The Conosea unifies amoebae which usually possess flagellate stages or are amoeboflagellates. This clade consists of two relatively solid groups – the Mycetozoa and Archamoebae, grouped by Cavalier-Smith (1998) in the taxon Conosa, as well as a number of independent lineages, including two flagellates – Phalansterium (Cavalier-Smith et al. 2004) and Multicilia (Nikolaev et al. 2004), and two gymnamoebae – Gephyramoeba and Filamoeba (Amaral Zettler et al. 2000). Because of large variations of the substitution rates in SSU rRNA genes within this clade, its internal relationships are not resolved yet.

The Mycetozoa comprises two distinct groups of “slime molds” – the Myxogastria and Protostelia (Dykstra and Keller 2000). This is a well-defined group of protists, characterized by the ability to form so-called “fruiting bodies”. In some lineages of Mycetozoa the fruiting body is raised over the substratum on a distinct stalk.
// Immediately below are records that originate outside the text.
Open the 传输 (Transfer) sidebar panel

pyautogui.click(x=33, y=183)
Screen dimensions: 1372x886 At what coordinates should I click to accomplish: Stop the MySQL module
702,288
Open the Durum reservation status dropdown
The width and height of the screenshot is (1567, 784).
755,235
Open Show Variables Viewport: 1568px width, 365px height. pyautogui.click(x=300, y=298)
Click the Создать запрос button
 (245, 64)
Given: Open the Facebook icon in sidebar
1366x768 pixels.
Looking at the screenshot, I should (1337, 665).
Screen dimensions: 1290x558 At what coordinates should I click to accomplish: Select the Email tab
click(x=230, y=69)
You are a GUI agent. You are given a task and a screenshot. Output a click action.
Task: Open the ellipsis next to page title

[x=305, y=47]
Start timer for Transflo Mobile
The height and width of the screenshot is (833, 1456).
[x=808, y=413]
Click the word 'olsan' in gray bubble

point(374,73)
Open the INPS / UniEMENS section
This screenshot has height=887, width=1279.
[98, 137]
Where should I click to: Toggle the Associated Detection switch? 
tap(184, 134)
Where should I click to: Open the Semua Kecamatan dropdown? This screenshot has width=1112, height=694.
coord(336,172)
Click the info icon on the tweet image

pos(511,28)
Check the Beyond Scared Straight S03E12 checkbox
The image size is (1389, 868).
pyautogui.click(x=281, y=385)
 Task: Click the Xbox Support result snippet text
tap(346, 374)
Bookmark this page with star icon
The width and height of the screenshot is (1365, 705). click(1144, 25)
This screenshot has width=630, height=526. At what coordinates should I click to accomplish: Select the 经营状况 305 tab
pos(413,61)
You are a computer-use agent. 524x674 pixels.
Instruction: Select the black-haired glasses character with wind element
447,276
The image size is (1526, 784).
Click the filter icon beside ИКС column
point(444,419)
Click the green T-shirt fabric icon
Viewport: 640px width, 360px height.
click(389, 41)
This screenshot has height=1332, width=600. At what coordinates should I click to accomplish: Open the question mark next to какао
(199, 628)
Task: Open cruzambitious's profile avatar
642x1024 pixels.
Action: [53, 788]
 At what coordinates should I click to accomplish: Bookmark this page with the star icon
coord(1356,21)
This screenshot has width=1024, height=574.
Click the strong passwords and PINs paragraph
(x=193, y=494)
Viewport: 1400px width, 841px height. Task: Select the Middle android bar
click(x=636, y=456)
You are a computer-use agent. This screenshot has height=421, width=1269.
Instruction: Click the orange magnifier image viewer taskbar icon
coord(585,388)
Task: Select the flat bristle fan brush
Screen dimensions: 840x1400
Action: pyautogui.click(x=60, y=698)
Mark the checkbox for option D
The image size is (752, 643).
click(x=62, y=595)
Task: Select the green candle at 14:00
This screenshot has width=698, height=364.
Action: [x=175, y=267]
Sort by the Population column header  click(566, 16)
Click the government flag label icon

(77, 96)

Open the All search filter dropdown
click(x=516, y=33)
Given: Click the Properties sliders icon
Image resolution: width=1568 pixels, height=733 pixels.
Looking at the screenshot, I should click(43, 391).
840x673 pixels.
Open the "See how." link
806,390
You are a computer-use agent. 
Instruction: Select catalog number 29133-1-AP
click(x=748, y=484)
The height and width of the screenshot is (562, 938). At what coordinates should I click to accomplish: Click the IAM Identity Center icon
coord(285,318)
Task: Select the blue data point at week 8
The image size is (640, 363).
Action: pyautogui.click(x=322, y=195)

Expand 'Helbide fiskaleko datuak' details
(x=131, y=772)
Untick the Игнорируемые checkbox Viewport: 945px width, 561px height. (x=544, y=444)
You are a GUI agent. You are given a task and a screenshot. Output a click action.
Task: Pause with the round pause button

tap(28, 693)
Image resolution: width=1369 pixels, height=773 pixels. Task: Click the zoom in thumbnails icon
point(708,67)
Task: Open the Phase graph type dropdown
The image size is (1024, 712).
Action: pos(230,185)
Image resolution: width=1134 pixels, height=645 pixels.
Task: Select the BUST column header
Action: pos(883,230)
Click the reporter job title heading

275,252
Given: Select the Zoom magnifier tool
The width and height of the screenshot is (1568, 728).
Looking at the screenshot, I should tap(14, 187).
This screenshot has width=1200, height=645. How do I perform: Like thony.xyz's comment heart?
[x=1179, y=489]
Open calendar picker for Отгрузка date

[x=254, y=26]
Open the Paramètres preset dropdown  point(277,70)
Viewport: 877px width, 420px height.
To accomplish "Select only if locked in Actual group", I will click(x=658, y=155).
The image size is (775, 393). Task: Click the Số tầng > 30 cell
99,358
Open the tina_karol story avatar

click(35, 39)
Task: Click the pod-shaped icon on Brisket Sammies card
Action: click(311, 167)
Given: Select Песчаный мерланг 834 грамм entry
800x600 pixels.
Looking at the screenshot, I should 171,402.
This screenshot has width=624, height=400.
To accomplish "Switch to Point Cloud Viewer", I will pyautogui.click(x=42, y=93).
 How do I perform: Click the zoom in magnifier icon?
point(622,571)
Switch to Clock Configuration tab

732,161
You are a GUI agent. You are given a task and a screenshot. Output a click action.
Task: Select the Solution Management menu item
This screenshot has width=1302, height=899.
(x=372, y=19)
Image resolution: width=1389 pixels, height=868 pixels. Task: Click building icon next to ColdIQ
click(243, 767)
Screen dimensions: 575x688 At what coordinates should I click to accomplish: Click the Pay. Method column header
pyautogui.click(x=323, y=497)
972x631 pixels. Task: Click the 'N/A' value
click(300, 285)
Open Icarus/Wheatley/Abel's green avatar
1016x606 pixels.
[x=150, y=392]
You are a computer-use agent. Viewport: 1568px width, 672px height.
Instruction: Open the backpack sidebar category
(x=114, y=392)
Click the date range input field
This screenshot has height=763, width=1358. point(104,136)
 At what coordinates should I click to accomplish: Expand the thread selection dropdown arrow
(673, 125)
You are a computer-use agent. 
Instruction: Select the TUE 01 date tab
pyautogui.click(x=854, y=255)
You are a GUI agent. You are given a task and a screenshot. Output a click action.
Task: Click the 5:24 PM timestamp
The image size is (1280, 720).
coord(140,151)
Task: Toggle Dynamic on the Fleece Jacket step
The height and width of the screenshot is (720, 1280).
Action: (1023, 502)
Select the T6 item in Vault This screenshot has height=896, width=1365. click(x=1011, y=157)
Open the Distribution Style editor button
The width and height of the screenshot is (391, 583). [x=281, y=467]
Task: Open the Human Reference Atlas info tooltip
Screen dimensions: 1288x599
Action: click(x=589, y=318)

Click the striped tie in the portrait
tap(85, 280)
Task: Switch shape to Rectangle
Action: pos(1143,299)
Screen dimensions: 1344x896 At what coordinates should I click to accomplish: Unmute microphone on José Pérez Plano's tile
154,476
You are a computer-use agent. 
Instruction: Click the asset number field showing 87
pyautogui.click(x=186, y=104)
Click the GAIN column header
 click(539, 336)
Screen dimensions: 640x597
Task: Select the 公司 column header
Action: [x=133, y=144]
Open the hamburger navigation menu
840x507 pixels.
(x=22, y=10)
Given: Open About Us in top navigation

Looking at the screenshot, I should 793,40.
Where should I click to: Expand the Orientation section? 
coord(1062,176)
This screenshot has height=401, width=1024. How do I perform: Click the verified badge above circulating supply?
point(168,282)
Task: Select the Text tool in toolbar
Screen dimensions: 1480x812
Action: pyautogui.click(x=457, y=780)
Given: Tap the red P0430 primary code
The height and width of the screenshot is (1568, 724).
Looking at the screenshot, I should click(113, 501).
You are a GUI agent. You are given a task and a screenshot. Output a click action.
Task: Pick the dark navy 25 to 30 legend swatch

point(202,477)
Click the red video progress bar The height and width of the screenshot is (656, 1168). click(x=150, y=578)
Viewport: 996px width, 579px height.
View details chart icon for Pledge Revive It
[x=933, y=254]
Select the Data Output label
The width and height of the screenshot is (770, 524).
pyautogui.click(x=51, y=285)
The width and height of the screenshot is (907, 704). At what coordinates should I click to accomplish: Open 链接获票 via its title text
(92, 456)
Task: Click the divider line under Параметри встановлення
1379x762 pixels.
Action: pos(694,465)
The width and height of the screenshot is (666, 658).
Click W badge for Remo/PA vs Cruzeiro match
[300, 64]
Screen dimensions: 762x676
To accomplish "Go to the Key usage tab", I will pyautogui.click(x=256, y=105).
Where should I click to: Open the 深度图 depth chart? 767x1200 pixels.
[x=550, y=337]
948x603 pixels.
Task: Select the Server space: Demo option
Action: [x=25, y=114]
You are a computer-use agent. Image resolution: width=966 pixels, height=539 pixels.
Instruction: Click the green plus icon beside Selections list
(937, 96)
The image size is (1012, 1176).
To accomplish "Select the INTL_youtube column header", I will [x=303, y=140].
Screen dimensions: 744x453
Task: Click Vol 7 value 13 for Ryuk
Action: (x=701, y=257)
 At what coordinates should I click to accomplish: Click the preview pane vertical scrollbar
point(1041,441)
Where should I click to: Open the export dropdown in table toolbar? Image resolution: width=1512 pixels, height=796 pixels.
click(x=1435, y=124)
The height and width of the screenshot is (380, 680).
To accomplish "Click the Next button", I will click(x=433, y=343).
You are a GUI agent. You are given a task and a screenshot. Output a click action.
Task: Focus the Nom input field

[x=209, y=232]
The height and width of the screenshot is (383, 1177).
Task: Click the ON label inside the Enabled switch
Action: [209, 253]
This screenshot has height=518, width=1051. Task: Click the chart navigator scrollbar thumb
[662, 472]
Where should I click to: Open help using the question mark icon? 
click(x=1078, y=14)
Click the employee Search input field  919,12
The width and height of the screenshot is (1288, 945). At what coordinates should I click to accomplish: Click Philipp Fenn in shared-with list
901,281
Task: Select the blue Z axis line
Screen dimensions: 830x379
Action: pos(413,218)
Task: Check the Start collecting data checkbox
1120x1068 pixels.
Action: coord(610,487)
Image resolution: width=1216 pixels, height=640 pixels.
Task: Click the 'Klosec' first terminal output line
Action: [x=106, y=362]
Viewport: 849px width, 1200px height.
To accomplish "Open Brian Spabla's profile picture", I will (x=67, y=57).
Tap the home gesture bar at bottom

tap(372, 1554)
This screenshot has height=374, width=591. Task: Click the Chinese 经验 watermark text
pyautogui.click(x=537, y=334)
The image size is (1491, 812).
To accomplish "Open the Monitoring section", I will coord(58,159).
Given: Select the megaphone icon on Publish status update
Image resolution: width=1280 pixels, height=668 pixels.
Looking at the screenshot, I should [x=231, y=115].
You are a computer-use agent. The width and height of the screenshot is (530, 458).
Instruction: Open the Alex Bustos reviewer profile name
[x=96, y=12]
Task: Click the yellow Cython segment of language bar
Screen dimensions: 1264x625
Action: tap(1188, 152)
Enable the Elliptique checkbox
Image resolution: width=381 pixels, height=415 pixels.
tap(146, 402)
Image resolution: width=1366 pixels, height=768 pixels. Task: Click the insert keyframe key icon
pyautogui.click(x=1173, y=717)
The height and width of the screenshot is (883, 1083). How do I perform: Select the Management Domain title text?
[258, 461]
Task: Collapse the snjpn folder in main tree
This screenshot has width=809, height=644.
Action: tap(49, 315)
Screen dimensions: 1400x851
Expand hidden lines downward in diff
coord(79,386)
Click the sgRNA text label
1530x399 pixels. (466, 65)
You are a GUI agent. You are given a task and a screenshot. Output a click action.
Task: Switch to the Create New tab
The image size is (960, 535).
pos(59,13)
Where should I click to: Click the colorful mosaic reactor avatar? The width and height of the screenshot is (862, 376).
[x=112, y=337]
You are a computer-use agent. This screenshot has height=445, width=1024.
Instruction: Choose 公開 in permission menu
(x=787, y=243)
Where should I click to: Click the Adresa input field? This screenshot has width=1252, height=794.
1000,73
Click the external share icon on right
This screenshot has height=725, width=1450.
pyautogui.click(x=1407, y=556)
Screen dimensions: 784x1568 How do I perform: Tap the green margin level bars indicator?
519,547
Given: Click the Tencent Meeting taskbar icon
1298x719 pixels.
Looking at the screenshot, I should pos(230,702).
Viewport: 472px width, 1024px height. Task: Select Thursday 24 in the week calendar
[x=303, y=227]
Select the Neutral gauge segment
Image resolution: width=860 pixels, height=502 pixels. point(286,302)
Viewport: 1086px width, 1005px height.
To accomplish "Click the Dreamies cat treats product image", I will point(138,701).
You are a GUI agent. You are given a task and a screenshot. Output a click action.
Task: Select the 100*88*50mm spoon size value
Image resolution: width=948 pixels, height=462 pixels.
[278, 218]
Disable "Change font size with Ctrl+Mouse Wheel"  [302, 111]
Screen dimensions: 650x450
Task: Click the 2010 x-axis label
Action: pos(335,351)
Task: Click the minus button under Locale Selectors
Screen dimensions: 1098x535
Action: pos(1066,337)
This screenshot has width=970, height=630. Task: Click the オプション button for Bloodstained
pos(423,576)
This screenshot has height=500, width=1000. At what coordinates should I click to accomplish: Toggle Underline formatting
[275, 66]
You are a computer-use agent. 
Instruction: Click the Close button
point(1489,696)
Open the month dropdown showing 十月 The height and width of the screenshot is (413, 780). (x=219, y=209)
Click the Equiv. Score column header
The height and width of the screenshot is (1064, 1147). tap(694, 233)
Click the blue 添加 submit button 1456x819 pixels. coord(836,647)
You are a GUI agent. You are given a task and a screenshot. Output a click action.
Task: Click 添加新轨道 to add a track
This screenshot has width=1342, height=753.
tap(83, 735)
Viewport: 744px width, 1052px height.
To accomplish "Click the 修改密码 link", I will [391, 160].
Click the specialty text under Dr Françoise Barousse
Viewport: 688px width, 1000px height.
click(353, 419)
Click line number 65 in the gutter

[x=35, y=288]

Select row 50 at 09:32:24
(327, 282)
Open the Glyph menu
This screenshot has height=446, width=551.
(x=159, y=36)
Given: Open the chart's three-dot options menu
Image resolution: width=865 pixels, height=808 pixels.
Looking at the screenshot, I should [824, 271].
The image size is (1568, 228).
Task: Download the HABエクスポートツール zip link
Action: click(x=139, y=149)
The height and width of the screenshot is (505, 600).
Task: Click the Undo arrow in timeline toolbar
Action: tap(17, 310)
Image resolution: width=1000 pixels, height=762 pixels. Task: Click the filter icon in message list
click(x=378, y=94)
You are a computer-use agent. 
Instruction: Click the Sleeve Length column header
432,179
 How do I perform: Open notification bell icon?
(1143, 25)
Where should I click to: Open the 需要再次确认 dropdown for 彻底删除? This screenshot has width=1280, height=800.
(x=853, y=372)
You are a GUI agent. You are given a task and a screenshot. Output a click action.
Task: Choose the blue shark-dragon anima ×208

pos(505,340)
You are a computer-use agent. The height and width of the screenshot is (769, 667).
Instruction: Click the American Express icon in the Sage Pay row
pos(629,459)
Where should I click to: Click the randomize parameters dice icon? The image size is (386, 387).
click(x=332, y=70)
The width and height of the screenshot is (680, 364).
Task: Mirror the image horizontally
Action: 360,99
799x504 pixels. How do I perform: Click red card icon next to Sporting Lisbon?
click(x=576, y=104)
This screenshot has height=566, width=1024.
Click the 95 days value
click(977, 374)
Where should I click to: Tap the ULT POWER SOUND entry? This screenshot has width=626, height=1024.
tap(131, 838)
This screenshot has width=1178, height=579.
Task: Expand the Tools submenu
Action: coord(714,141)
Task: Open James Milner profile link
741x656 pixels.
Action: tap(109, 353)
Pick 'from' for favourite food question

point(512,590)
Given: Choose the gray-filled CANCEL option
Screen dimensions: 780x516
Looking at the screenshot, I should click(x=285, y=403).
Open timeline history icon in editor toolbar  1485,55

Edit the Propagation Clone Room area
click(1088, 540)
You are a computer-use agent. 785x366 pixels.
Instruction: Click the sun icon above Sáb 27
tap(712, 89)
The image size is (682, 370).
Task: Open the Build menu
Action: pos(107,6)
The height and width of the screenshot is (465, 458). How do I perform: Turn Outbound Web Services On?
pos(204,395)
Both groups possess complex life cycles including an aggregation of cells, however the essential difference between them is that in Protostelia, only a pseudoplasmodium is formed (without fusion of the cells constituting the aggregate), while in Myxogastria a true plasmodium is formed (the cells completely fuse, forming a single organism) (Olive 1975; Dykstra and Keller 2000). The monophyly of Mycetozoa was proposed based on elongation factor 1-alpha gene sequences (Baldauf and Doolittle 1997) but it is not always recovered in SSU rRNA trees (Cavalier-Smith et al. 2004; Nikolaev et al. 2004).

The Archamoebae comprise amoeboid and amoeboflagellate protists characterized by a secondary absence of mitochondria (mostly due to parasitism or life in anoxic environments). This group includes the free-living genera Mastigamoeba, Mastigella, and Pelomyxa (the pelobionts) and the parasitic genera Entamoeba and Endolimax (the entamoebids). The consistent grouping of all these amitochondriate amoeboid organisms in both SSU rRNA and actin gene phylogenies (Fahrni et al. 2003) suggests a single loss of the mitochondria during the evolution of Amoebozoa.